Pressões do Ocidente para reverter sentença de apedrejamento para iraniana expõem diferenças com o islã e incompreensão mútua

A pressão sobre o governo de Teerã para reverter a condenação à morte por apedrejamento da iraniana Sakineh Mohammadi Ashtiani pelo crime de adultério é emblemática das diferenças entre o Ocidente e o mundo islâmico.
De um lado, evocam-se os direitos humanos contra a barbárie religiosa. Do outro, afirma-se que não é dado aos homens questionar as leis estabelecidas por Deus. Resulta um diálogo de surdos.
A incompreensão mútua converte-se numa profecia autorrealizável, na qual cada lado procura defender-se preventivamente das supostas más influências do outro, promovendo regras no mínimo discutíveis.
O Afeganistão dos Taleban, por exemplo, além de implodir estátuas de Buda, proíbe música, computadores, TVs e, sabe-se lá por que, pipas e o jogo de xadrez.
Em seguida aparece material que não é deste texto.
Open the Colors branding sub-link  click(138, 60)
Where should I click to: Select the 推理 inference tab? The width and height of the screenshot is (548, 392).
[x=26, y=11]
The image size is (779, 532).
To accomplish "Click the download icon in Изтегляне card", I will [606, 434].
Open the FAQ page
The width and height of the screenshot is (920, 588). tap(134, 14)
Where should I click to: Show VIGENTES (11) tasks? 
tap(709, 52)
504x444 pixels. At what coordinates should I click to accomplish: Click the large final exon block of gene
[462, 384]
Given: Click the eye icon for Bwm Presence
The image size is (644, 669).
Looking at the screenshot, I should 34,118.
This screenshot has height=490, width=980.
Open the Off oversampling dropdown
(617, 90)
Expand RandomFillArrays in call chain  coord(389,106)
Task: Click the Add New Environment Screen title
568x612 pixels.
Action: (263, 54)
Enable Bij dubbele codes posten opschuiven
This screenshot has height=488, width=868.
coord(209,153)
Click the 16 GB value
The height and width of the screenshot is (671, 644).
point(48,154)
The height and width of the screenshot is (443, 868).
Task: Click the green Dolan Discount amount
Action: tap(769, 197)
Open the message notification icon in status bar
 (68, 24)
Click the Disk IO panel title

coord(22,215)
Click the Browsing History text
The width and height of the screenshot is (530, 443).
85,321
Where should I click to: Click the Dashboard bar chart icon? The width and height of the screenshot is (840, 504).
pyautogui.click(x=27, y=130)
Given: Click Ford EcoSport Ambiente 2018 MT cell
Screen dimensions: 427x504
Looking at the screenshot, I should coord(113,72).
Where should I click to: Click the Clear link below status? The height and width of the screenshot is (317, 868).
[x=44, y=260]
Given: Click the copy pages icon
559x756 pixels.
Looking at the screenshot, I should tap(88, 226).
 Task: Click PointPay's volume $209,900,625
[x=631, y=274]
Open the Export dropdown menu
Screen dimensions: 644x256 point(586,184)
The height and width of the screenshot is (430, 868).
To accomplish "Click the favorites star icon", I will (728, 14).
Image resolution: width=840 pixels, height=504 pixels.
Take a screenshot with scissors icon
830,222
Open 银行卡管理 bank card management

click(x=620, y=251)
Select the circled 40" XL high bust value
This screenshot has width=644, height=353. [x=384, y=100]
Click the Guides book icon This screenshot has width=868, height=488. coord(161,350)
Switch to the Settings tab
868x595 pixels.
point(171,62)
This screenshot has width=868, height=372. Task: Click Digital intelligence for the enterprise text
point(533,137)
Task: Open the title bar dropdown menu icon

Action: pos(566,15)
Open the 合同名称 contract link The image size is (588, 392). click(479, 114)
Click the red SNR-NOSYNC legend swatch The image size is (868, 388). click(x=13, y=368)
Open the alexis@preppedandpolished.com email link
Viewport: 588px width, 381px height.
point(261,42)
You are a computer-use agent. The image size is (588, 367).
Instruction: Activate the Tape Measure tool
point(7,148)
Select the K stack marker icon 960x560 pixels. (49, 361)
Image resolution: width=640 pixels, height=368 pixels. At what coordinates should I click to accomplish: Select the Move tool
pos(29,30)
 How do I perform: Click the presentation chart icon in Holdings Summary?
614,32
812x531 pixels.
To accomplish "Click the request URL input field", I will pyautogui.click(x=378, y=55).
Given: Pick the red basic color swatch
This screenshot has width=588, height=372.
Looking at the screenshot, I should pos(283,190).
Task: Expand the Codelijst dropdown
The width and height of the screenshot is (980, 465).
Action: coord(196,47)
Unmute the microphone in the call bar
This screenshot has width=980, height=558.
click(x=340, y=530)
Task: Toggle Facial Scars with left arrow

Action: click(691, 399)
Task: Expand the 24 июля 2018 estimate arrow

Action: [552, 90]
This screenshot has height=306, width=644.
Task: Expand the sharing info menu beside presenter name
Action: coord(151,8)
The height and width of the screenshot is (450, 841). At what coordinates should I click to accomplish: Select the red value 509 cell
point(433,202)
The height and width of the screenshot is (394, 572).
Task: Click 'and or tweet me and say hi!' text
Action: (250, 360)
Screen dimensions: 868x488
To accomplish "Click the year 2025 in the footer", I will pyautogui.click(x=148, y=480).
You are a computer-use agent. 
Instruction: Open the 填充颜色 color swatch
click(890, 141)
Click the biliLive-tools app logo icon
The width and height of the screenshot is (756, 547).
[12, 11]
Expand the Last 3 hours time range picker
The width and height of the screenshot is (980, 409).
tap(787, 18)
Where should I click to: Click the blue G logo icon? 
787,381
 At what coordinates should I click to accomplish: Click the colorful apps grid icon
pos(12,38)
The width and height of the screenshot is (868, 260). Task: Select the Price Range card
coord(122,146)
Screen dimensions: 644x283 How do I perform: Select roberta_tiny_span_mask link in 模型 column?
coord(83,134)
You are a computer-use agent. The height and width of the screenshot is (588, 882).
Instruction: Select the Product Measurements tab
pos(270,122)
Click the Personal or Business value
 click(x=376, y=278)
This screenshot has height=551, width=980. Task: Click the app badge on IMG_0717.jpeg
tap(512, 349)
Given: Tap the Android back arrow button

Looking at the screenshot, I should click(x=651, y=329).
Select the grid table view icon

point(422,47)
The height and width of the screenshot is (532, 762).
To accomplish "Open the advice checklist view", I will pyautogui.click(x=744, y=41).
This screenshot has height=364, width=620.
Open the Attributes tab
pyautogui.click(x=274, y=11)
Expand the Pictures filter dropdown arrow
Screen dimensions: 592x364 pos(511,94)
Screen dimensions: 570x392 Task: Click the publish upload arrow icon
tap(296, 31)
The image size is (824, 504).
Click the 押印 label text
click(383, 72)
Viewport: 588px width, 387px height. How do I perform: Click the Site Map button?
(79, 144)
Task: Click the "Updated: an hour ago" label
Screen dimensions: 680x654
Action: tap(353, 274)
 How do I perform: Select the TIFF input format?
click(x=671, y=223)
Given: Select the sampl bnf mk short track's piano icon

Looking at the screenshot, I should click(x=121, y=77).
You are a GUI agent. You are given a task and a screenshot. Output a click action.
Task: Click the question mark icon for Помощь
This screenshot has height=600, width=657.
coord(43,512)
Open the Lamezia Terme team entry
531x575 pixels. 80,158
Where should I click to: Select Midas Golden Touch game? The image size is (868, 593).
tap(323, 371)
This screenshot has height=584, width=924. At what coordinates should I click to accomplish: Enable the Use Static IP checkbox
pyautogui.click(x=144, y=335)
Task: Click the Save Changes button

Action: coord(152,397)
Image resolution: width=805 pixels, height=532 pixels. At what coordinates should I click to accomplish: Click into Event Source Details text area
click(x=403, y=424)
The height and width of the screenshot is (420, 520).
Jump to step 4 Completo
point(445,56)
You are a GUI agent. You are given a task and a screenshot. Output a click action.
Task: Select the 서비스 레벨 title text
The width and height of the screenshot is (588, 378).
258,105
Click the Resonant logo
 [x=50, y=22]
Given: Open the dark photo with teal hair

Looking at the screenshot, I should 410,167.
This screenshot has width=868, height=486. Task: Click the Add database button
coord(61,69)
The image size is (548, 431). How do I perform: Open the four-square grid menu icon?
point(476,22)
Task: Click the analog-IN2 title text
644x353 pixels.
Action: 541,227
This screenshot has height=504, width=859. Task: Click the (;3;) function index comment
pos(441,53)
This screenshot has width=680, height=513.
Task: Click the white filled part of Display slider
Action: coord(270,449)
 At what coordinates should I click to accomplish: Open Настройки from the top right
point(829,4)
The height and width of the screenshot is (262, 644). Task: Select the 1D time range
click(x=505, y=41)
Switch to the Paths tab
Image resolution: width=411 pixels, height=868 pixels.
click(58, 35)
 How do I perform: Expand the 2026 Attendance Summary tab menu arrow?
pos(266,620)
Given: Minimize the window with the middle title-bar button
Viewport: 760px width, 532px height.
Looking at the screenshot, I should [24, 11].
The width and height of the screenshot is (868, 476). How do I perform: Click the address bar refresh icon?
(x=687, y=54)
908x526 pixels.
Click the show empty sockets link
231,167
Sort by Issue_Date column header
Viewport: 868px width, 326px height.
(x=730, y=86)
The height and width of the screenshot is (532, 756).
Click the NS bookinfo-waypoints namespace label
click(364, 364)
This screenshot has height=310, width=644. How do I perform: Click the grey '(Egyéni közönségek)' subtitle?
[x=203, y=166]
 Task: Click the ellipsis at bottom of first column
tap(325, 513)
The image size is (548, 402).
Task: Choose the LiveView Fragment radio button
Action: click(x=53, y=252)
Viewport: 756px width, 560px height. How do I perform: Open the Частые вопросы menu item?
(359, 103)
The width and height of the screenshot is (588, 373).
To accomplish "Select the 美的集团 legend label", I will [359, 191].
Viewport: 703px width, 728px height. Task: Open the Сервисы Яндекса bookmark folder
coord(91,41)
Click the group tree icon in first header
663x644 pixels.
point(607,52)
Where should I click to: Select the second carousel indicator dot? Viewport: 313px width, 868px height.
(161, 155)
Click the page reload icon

Ainda que mascaradas sob um verniz civilizacional, países europeus vêm aprovando leis que banem o uso de símbolos islâmicos em espaços públicos. Parecem esquecer-se de que a Declaração Universal dos Direitos do Homem inclui o direito a ter uma religião -e portanto de demonstrá-la através dos cultos e ícones próprios.
Tal situação levou o ideólogo conservador norte-americano Samuel Huntington a forjar o termo "choque de civilizações" para referir-se à tensão entre os dois mundos. A análise de Huntington peca por reduzir uma cadeia complexa de elementos políticos, históricos, econômicos e sociais aos aspectos mais visíveis da cultura -notadamente a religião- e conferir-lhe o caráter de destino.
Daí não decorre, porém, que fatores etnográficos não tenham um importante papel nas desavenças.
Consideradas apenas as prescrições religiosas, o islã é até mais tolerante para com adúlteros do que a Bíblia judaico-cristã. Enquanto o Alcorão determina uma pena de cem chibatadas, o Deuteronômio estabelece a morte por lapidação. Na verdade é o "Hadith", a narrativa dos atos do profeta, que, com o Alcorão, constitui a base da "sharia", a lei islâmica, que autoriza, segundo algumas interpretações, o apedrejamento.
A diferença entre as visões preponderantes no Ocidente e no islã está, portanto, muito mais na forma de posicionar-se em relação à religião do que no conteúdo dos livros canônicos.
Enquanto a Europa e as Américas assistiram, ao longo dos últimos três ou quatro séculos, a uma progressiva laicização das instituições e mesmo da vida, boa parte do mundo muçulmano permaneceu fiel a seus textos sagrados.
A grande maioria dos ocidentais não chegou ao ponto de negar a existência de Deus -e dificilmente chegará-, mas relegou o sagrado a uma espécie de limbo.
Um europeu típico lê pouco a Bíblia e, felizmente, nem cogita de implementar as passagens que mandam apedrejar adúlteros.
É desse discernimento iluminista que o islã se ressente. Lá, com uma frequência perturbadora, Estado e religião se confundem -a Constituição do Irã o define como uma República teocrática- e tomam-se ao pé da letra as passagens do livro sagrado que designam os "infiéis" como gente de segunda categoria.